VT DPS also asserts that the Commission's treatment is inconsistent
with its treatment of gas pipeline pricing policies, which do not
permit the assessment of opportunity costs in gas pipeline
transportation rates. In addition, VT DPS asserts that opportunity cost
pricing for firm transportation service would allow the transmitting
utility to charge more for firm transmission of a third party's power
supplies than it charges its own native load for the transmission
component of native load service. Finally, VT DPS claims that
opportunity cost pricing contravenes Cajun because opportunity cost
pricing has a chilling effect on competition in New England and
nationally.
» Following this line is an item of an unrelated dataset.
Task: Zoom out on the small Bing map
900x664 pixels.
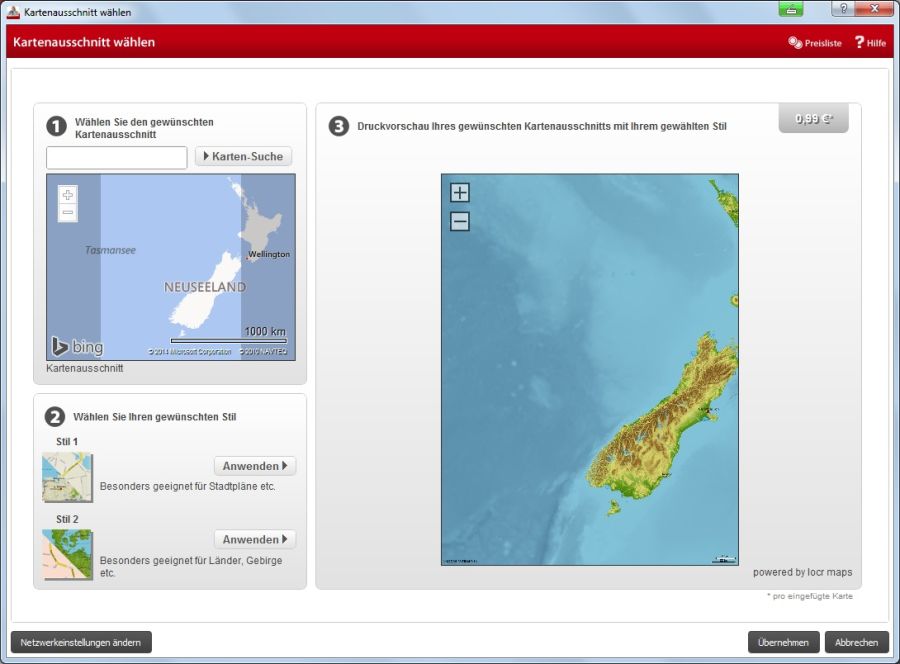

VT DPS challenges whether a tariff provision that permits
the imposition of opportunity costs ``precludes the mitigation of [a
utility's] market power.''
CCEM asserts that there is no justification for allowing
opportunity cost charges when such charges can be eliminated in the
secondary or released capacity market, without the discriminatory
charge. It notes that opportunity costs are not allowed in any other
industry and the Commission should not allow recovery of lost profits.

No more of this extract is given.